Action item >>
For the records below, give the number of lines that include the string "agent". Nothing else belongs in the answer.

Collected data:
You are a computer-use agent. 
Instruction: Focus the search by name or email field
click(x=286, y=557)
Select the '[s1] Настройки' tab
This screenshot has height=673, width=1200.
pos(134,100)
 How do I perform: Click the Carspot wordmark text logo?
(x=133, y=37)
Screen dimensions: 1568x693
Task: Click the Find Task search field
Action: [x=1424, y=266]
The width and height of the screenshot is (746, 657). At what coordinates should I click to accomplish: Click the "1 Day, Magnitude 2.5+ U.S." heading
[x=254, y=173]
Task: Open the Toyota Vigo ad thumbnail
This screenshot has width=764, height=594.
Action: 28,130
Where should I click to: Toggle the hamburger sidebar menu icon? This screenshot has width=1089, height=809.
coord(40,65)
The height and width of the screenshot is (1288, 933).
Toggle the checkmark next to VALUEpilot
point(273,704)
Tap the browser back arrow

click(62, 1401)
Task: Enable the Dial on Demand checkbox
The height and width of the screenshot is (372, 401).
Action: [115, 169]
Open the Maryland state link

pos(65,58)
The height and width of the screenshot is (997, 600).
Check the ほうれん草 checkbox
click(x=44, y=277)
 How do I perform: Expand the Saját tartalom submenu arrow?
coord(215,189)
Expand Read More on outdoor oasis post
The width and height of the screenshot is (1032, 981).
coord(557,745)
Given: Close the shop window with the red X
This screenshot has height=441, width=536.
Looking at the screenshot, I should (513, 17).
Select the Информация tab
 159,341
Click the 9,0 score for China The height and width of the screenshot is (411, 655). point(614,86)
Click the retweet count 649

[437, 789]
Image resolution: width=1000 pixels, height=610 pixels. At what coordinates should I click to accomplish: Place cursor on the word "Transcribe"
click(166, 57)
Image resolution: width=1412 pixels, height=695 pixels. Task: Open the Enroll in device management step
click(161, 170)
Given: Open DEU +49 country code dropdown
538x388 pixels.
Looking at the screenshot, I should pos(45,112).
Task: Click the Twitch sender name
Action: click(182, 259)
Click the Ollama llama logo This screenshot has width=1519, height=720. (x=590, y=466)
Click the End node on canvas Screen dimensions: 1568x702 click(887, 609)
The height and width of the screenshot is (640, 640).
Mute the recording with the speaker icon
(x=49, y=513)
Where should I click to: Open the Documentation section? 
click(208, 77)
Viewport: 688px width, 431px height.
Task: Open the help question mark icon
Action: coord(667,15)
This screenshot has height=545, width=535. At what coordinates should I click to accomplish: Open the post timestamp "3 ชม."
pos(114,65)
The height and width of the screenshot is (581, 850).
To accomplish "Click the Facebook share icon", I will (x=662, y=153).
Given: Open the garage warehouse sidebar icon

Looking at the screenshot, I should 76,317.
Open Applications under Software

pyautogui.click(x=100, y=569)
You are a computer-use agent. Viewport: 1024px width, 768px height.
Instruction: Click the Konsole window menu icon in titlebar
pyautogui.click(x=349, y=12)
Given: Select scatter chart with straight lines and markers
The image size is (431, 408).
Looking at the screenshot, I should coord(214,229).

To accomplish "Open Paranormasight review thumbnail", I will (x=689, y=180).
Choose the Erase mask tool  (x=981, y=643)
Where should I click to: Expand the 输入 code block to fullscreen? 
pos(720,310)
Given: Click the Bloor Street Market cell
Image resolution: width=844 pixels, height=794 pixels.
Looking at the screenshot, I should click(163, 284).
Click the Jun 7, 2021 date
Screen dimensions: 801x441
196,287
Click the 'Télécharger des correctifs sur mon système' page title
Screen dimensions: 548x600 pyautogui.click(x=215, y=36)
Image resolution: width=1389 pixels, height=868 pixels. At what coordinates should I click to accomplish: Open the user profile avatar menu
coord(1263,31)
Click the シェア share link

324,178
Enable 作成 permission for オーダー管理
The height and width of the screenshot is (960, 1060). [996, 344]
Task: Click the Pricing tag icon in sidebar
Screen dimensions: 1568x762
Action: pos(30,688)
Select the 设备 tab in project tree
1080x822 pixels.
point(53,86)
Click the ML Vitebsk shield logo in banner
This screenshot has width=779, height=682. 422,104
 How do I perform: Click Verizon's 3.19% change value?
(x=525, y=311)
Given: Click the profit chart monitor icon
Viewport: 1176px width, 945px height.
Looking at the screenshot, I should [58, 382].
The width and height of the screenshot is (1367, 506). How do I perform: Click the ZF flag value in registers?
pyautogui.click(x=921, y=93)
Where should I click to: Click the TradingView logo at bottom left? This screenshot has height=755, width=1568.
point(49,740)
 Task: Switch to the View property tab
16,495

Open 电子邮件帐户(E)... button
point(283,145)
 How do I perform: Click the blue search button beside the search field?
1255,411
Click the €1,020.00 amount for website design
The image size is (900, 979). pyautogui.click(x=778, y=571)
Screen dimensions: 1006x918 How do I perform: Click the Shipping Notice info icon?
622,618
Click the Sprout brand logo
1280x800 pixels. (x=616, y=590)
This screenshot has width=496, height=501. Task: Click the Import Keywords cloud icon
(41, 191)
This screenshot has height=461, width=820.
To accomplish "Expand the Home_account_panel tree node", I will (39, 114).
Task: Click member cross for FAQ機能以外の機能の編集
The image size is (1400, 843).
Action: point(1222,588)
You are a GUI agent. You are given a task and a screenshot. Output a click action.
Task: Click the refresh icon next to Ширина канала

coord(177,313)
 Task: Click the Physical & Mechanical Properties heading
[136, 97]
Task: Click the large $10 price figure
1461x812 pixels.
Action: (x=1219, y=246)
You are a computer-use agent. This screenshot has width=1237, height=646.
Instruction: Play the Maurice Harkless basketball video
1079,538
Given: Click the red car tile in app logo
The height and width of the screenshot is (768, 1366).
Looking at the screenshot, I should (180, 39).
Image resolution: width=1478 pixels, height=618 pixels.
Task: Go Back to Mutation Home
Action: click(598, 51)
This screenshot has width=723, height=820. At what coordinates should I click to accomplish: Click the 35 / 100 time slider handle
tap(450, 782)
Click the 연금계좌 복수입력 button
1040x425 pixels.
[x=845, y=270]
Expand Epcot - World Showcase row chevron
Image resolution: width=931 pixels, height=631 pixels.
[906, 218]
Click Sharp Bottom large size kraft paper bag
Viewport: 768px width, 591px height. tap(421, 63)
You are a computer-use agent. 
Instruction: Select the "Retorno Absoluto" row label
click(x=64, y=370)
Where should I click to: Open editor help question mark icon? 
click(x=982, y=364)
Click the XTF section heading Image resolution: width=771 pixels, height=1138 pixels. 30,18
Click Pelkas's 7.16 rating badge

Result >>
5